The reality of Jewish prominence in organized crime provided the ideal justification for Minneapolis’s encompassing regime of structural antisemitism, which ranged from police brutality to surveillance of Jewish students at the University of Minnesota, to restrictive covenants in housing, to, in the spirit of letting no stone go unturned, a ban on Jewish members of the city’s chapter of the AAA automotive club.

While no single Jew-hating figure of that time wielded the equivalent of Trump’s power on the municipal level, many of them anticipated him and MAGA. There were the Christian nationalist minister William Bell Riley, the right-wing dirty trickster Ray Chase, and the itinerant demagogues Gerald L.K. Smith of the America First political party and William Dudley Pelley of the Nazi-style paramilitary group the Silver Shirts. Though Smith and Pelley operated across the country, they found Minneapolis especially receptive to their toxic message.

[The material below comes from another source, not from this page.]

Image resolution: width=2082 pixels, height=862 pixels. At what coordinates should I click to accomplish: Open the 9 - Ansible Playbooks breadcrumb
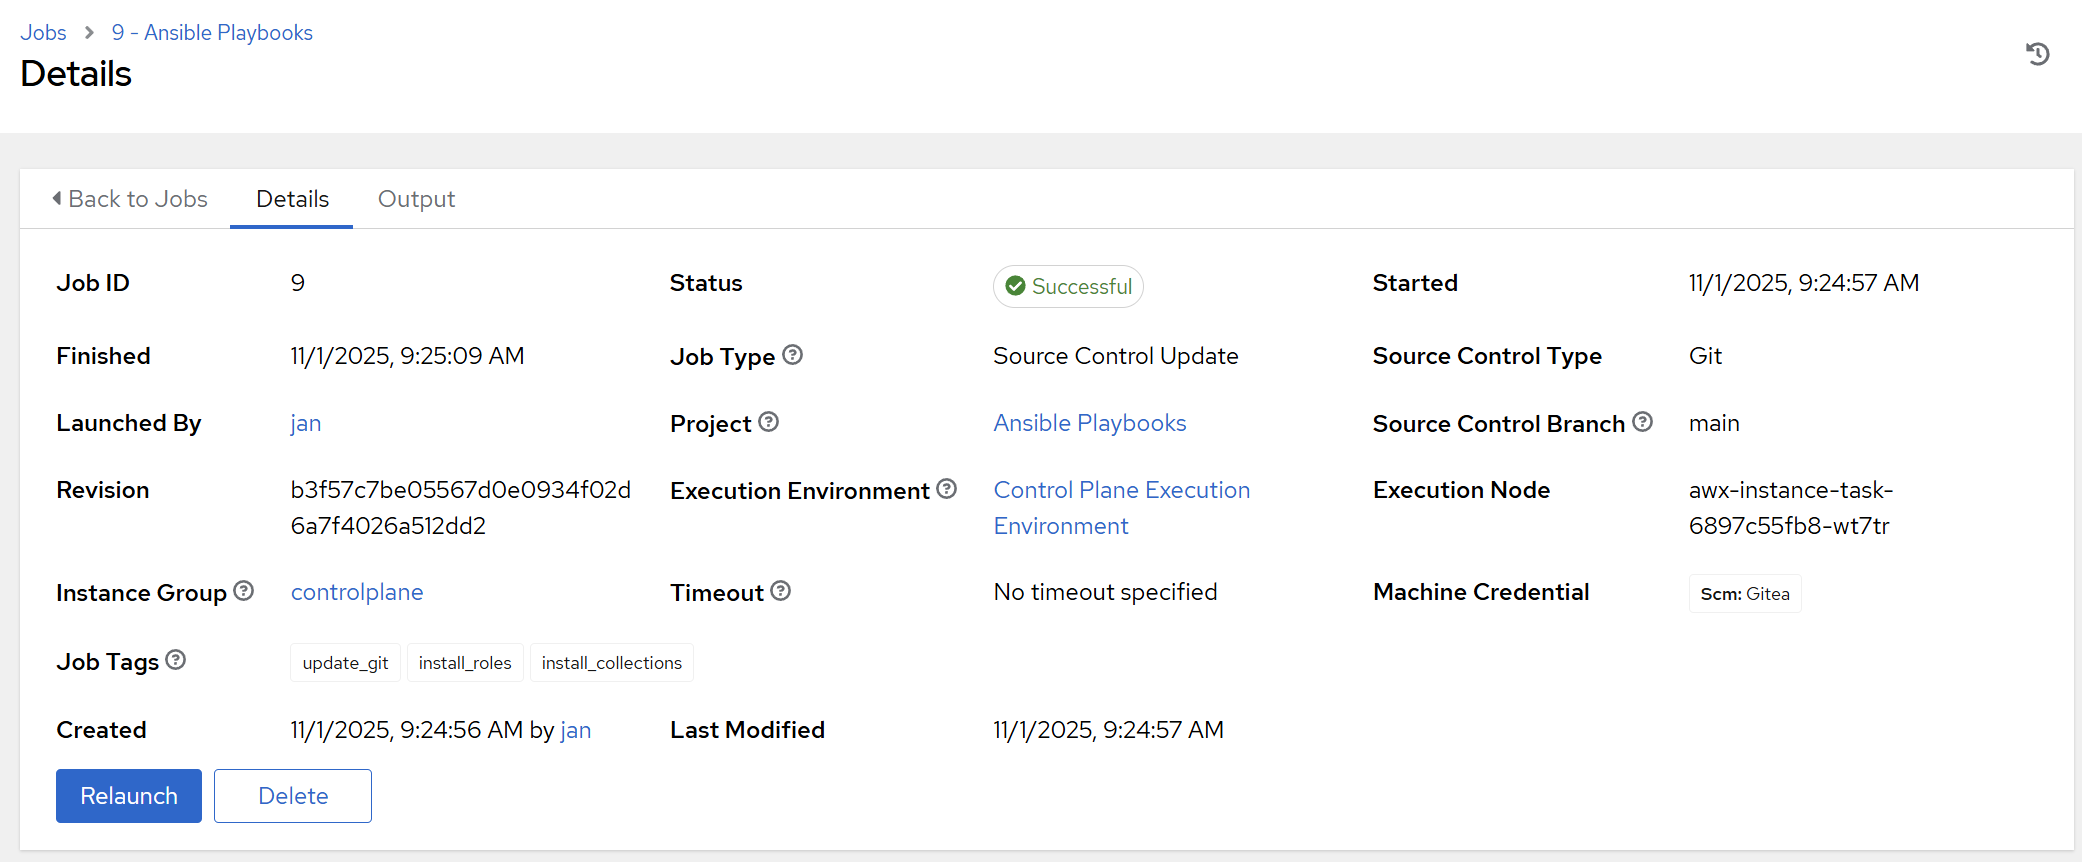click(212, 32)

The caricature of Jews as crooks coexisted for such bigots with the stereotypes of Jews as both rapacious capitalists and violent revolutionaries. The irreconcilables somehow reconciled in just the way that Trump has pilloried Somalis as both cunning con artists and Islamist terrorists. And then as now, the point of instrumentalizing racial or religious hatred was and is to deny political agency to liberals or progressives or Democrats, whether represented in the person of the Minnesota Governor Elmer Benson in the 1930s or his current successor, Tim Walz.

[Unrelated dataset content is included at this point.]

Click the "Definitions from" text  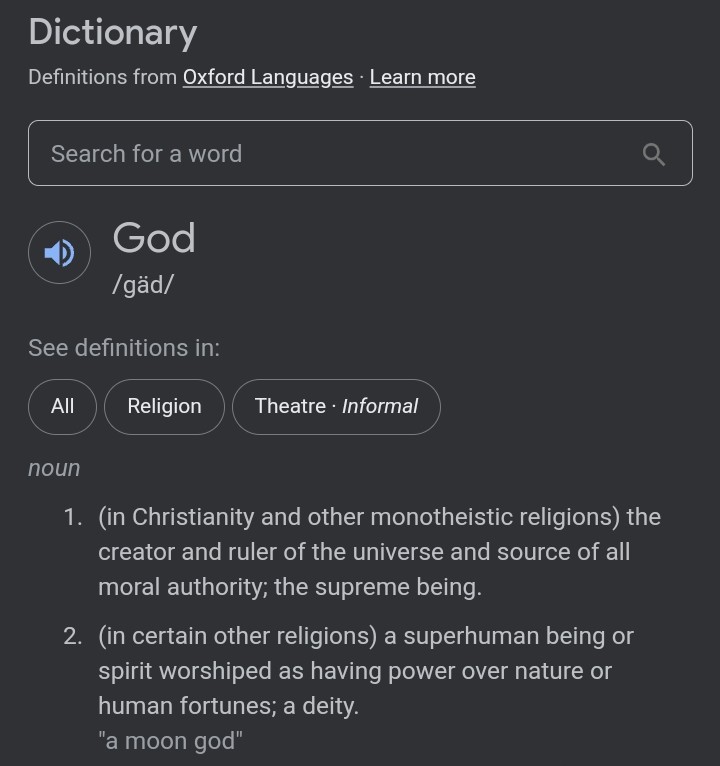[102, 77]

As mayor of Minneapolis in the mid-1940s, a young Hubert Humphrey and his sophisticated and incorruptible police chief, Ed Ryan, decisively severed the supposed link between Jewish crime and Jewish sedition. Ryan cracked down on the downtown gangsters, while Humphrey pushed through a set of antidiscrimination and civil rights laws that put him on the national political radar.

The Minneapolis of today, led by Mayor Frey and police Chief Brian O’Hara, now has its own moment of reckoning on behalf of its own community of the falsely maligned and cynically persecuted. Their vow this week to refuse cooperation with ICE is a vital sign that the spirits of Humphrey and Ryan are girded for battle against the grandiose threats of Trump.